Setze den Text über Männer, die sich in Russland und der Ukraine dem Kriegsdienst entziehen, im Anschluss an seinen letzten Satz fort.

**Textabschnitt**
>>>>

Dies trifft auch auf die jungen Männer zu, die nicht in der Ukraine kämpfen wollen. Bis zur Teilmobilmachung am 21.9.2022 waren es geschätzt bereits über 100.000 russländische Männer, die sich durch eine Flucht ins Ausland dem Krieg zu entziehen suchten; die Gesamtzahl der Menschen aus Russland, die seit Kriegsbeginn ihr Land verlassen haben, beträgt laut Zahlen der EU rund 500.000. (1) In den ersten Tagen nach der Teilmobilmachung, bei der 300.000 Reservisten eingezogen werden sollen, haben Zehntausende weitere versucht, das Land zu verlassen; in den ersten Tagen schon über 100.000. (2)
Aber auch in der Ukraine gibt es viele Menschen, die nicht in den Krieg ziehen wollen – ohne deshalb auf der Seite Russlands zu stehen. Nicht ohne Grund hat das Land bereits im Februar 2022 eine Ausreisesperre für mögliche Rekruten verabschiedet und das (sowieso nur für Angehörige bestimmter religiöser Gruppen geltende) Recht auf Kriegsdienstverweigerung ausgesetzt. Es sind geschätzt 100 -145.000 wehrpflichtige Männer, die das Land verlassen haben. Im Land wurden seit Februar rund 5.000 Verfahren wegen Militärdienstentziehung oder ähnlicher Delikte eröffnet. (3).

<<<<

**Vorliegende Angaben**
>>>>

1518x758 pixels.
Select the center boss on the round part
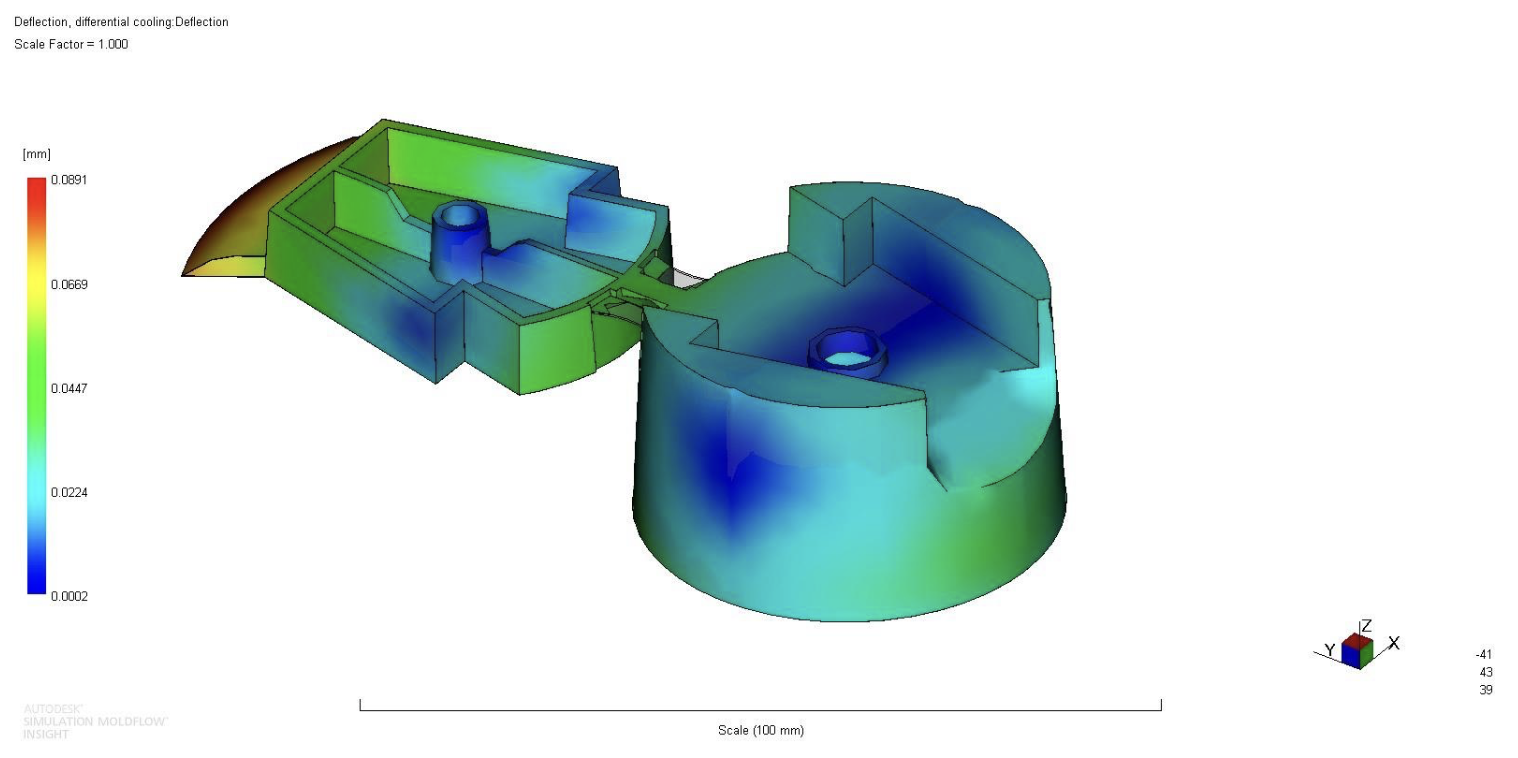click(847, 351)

<<<<
>>>>

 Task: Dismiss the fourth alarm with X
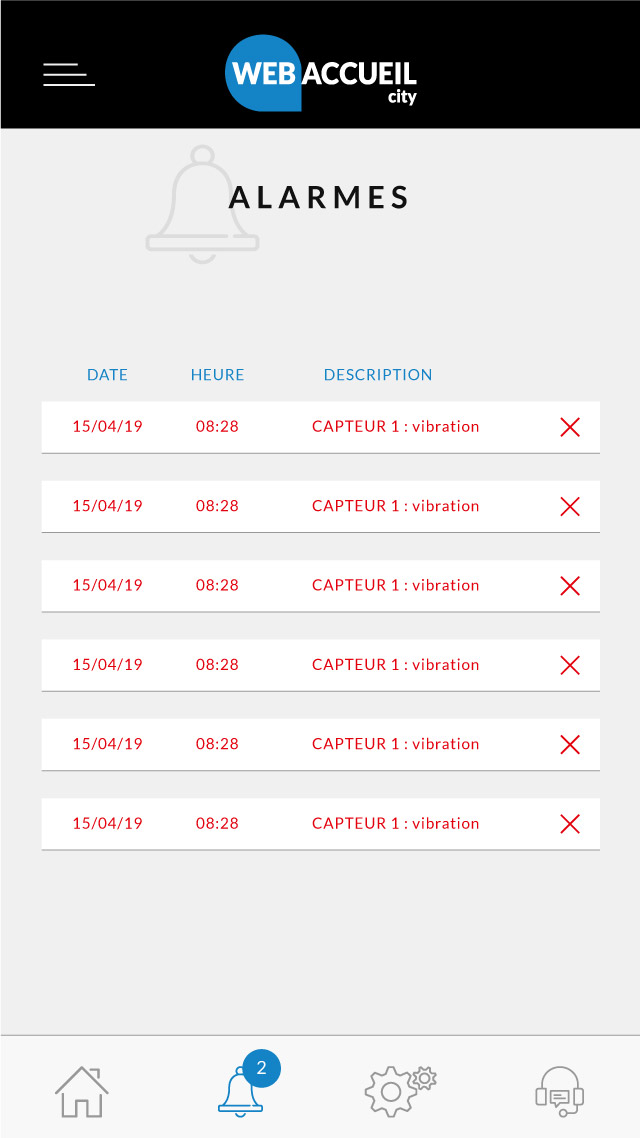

<<<<

**Ausgabe zur Aufgabe**
Das dritte Land ist Belarus. Belarus hat sich bislang nicht mit eigenen Truppen am Krieg beteiligt, auch wenn es Russland erlaubt hat, über sein Territorium die Ukraine anzugreifen. Die Menschenrechtsorganisation „Unser Haus“ hat deshalb im Frühjahr eine Kampagne mit dem der Frauenbewegung entlehnten Slogan „Nein heißt nein“ gestartet. Sie rief die Mütter von Wehrpflichten auf, ihre Söhne dazu zu drängen, sich nicht einziehen zu lassen. Über 22.000 Männer sind diesem Aufruf gefolgt und ins westliche Ausland geflohen. (4)
Wo Zuflucht finden?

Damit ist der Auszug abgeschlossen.